Und das ist auch eine Herangehensweise, dass ich da meinen Ort finde, wo ich bestimmte Dinge notiere, zeichne, skizziere, aufschreibe. Viel mit Screenshots, viel, wenn ich merke, zu einem Thema habe ich ganz viel, packe ich das in einen Ordner und fange an, da Recherche zu betreiben, auch nach bestimmten Begriffen zu suchen. Also ich habe jetzt ein Buch gefunden, nur weil ich Nahkörpertechnologien gefunden habe – ich habe nach Automatismus und Smartphone gesucht und bin dann bei so einem – ich glaube das war eine Dissertation – so Nahkörpertechnologien und wo es ganz viel um diesen Automatismus – und dann denke ich, ja genau das wollte ich, genau danach habe ich gesucht und das ist jetzt eine Dissertation darüber, wie Smartphones automatisiert sind in unserem Alltag und was ist überhaupt Automatismus etc.? Was ich super interessant finde und, was dann mit in die Arbeitsweise reinschwingt, aber vielleicht eine ganz andere Umsetzung hat.

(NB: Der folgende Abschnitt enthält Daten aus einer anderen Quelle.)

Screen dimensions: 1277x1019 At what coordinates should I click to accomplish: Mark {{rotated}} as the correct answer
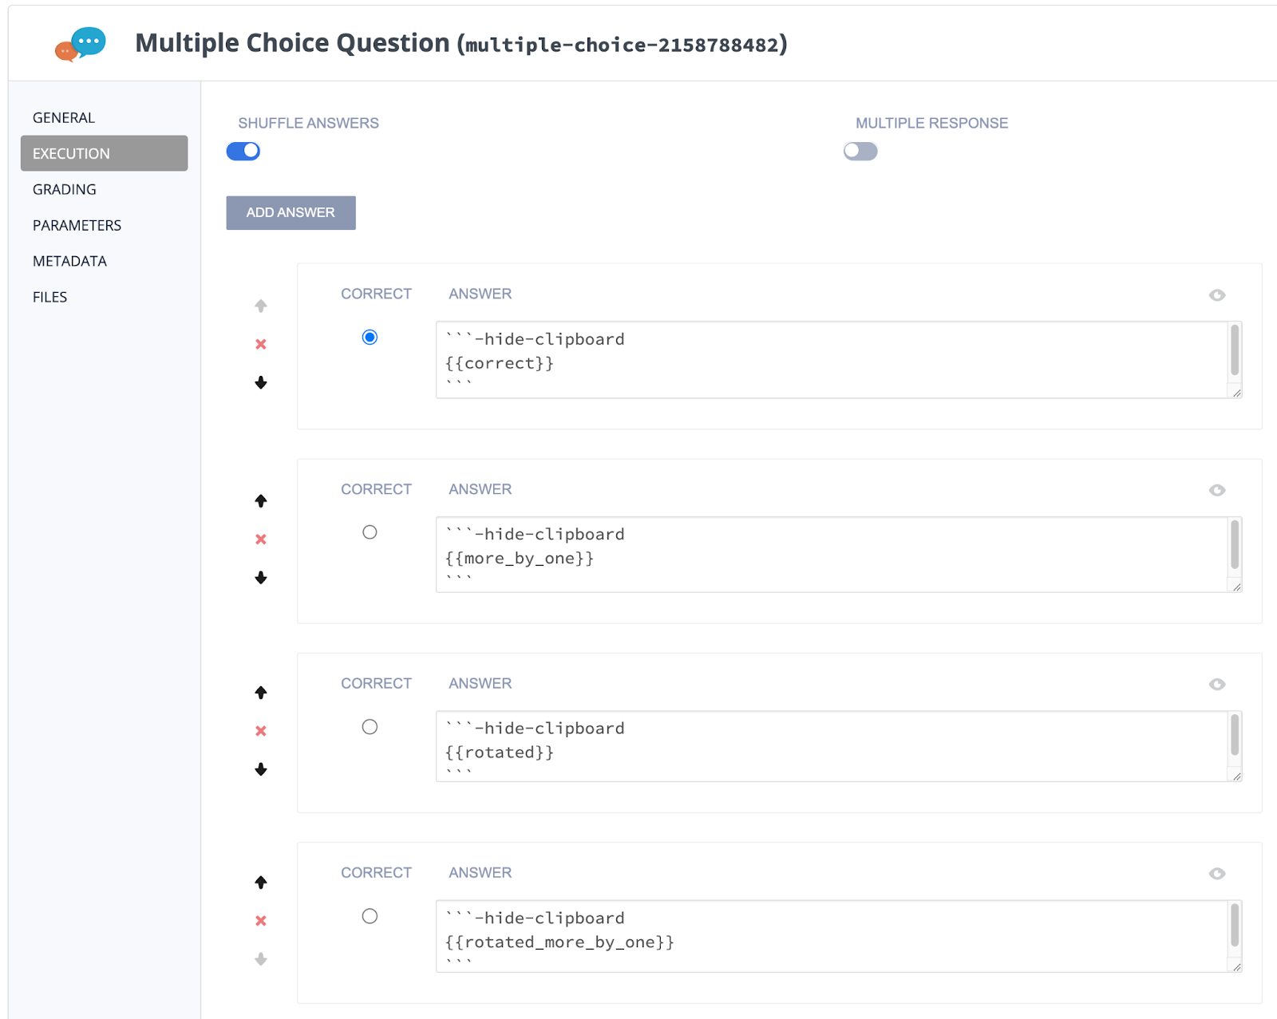coord(370,727)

Ich glaube, was ich als Methode beschreibe, ist eher so die Herangehensweise an die Dinge. Also dieses, ich merke da ist etwas, ich spüre was oder es interessiert mich etwas. Also ich glaube eher über dieses Interesse und dann zu schauen, was macht dieses Interesse aus? Was steckt da drinnen? Steckt da überhaupt etwas drinnen oder ist das nur so ein pleasure thing, was Kunst ja auch sein kann natürlich. So bis zu einem bestimmten Grad. Obwohl ich da einen anderen Anspruch oft auch habe an die Kunst. Genau das und dann quasi, wie gehe ich dann in die Recherche, in das Auseinandersetzen? Wie gehe ich auf die Material- oder Medium-Suche? Und das sind vielleicht so die Arbeitsweisen und dieses vielleicht auch Interaktion zwischen Theorien und ausprobieren und das ist so ein Wechselspiel. Viele arbeiten vielleicht rein intuitiv erstmal, also machen oder malen oder arbeiten drauf los, weil sie auch etwas interessiert, weil sie etwas erarbeiten, und schauen dann zwischendrin natürlich was oder zum Schluss oder arbeiten vielleicht doch rein intuitiv, ich weiß gar nicht. Bei mir ist das eher immer so ein Wechselspiel und vielleicht auch so ein sehr verkopftes, kontrolliertes Spiel, aber das ist vielleicht so meine Art und Weise des Arbeitens, die man auch gerne immer überdenken sollte. Ich finde da entwickelt man sich dann doch weiter, wenn man das auch mal hinterfragt und nicht nur das fährt, auch mal etwas anderes ausprobiert.